Brennan clearly revels in such subjects as physics, geography, and repeated
and fractal forms, as his odes to red deserts, rainbows, and mountain
songlines demonstrate, here, as later titles, like The Beauty of Fractals,
Triangulation, Momentum, Entropology, Time Jumps – Space Cracks,
String Theory, and Sculpted Sound have, too.
He is no mere egghead, of course. That is evident from the outset of
this package, in the Felliniesque Federico. It begins a set of four pieces
recorded live in 1981 with the Swiss nonet, Nonätt, powered by the
saxophone of Urs Blöchlinger and the forthright, roughhewn trumpet
of Peter Schärli. They make clear that even when riotous, Brennan
was thinking lucidly through complex compositional issues – and
making nine pieces come at least close to a big-band sound.
His clowning side is heard later, too, on Silly Blues from the 1981-84
phase of his quintet Impetus; Rebecca’s Song, a lovely ode to silly
love from Brennan’s 1980-83 duo with Blöchlinger; and T.N.T.
(12th Night Tango), with its overt theatre reference. Performed by his
SinFONietta 12-tet in 1991, it sets the speech by Duke Orsino that opens
the play: “If music be the food of love...”
Already in the 1981 live set, recorded against typical jazz-venue clatter
at the Casino Lucerne, one detects Brennan’s care in modulating
tone and scale. On Ballad for Bea, Beat Wenger foxtrots in behind Stephan
Richter’s lightly accompanied fretless bass solo before the nonet
cranks up sympathetically. The effect of smallness and largeness balanced
is something that Brennan has worked on all along, and has perfected
in Pago Libre. “The tiniest lineup sometimes sounds more ‘orchestral’ than
a big band,” he notes. In this, his choice of collaborators, and
his confidence in them, has been essential. From the beginning, he has
enacted his plans with some masters, although many have, like him, lacked
outside Europe the notice they have deserved worldwide.

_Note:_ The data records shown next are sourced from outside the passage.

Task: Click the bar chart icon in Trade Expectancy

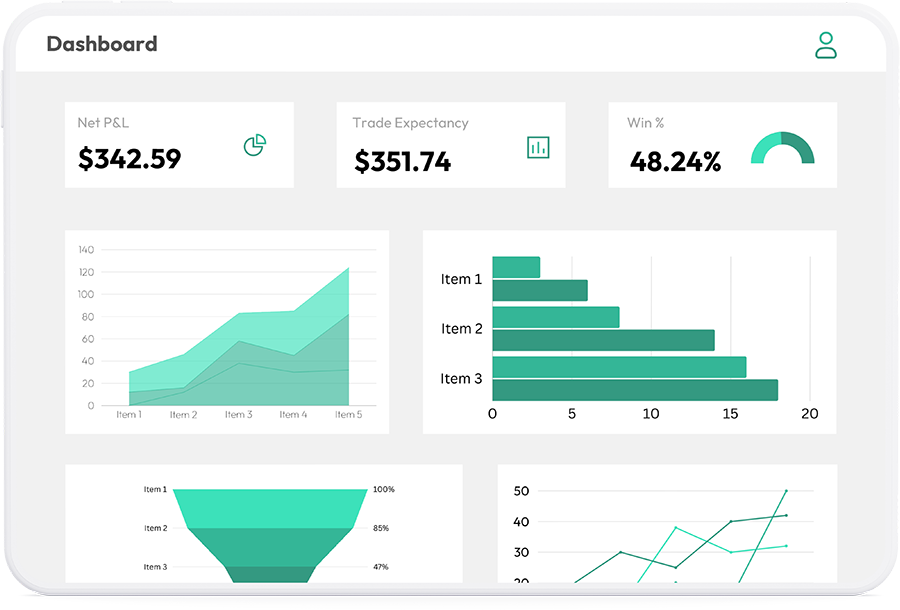Action: [539, 147]
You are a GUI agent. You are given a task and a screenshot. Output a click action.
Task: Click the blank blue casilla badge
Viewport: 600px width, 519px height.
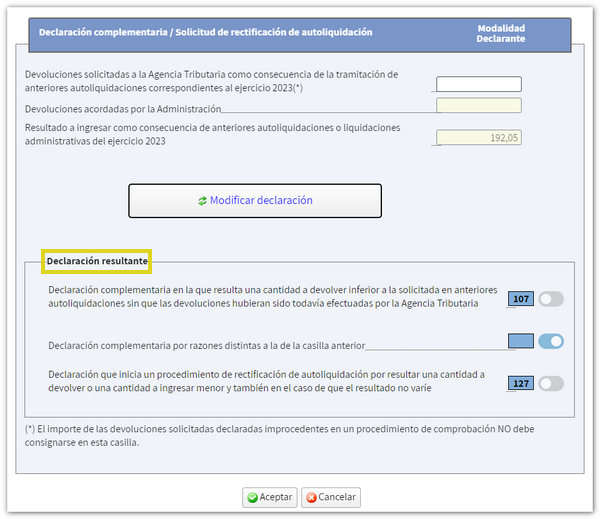pyautogui.click(x=521, y=342)
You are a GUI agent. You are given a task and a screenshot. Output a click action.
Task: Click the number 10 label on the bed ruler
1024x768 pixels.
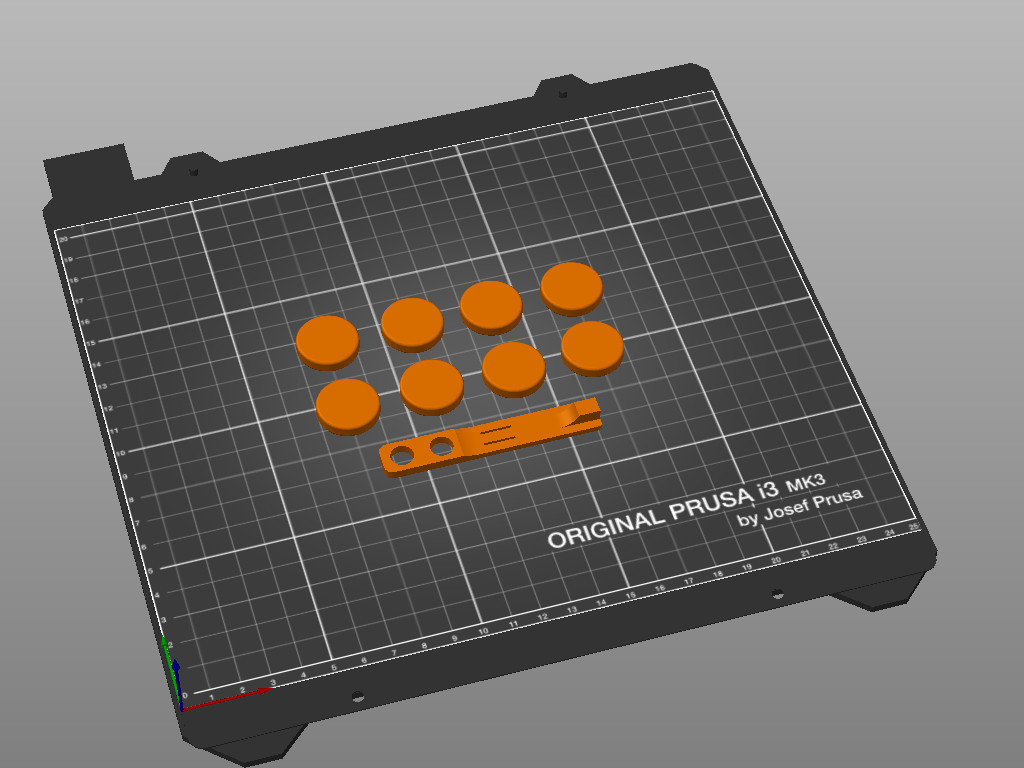[483, 631]
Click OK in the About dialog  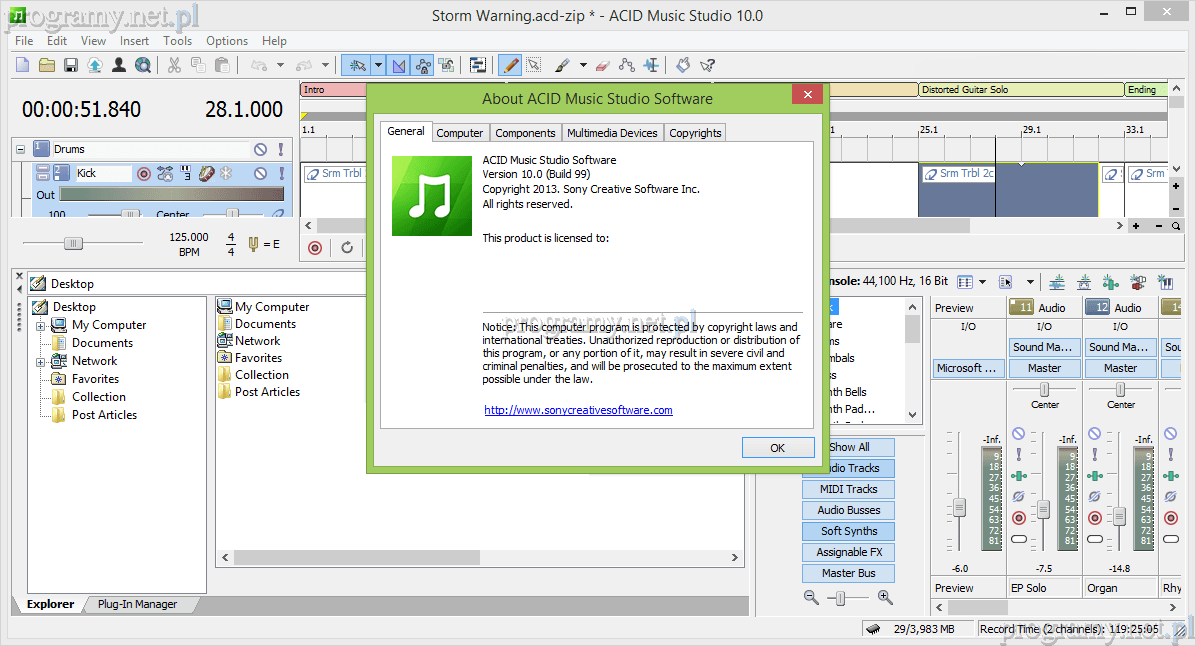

Over the course of his career, now in full flower, Brennan has created
music that discernibly displays its raw materials yet never threatens
to descend into pastiche. We hear his staging of this approach, on these
discs, and they provide fascinating context for his current output, which
is most extraordinary in Pago Libre, which currently is a collaboration
by Brennan; Russian multi-horn player Arkady Shilkloper; Austrian classical,
new-music, and other-music violinist and violist Tscho Theissing; and,
most recently, Austrian bass wiz Georg Breinschmid (of the Vienna Art
Orchestra). As it blends rural and urban forms – folk dances of
Umbria, Karelia, and neighbouring Scandinavia, but also Viennese waltzes
and East European polkas – the whole seems, as Brennan himself
puts it, like some kind of controlled alchemical process. That the foursome
is far less at risk of blowing itself up as a chemist of old is due in
large part to the sure hand that Brennan developed here, at the dawn
of three decades, so far, of edgy, engaging musical creation.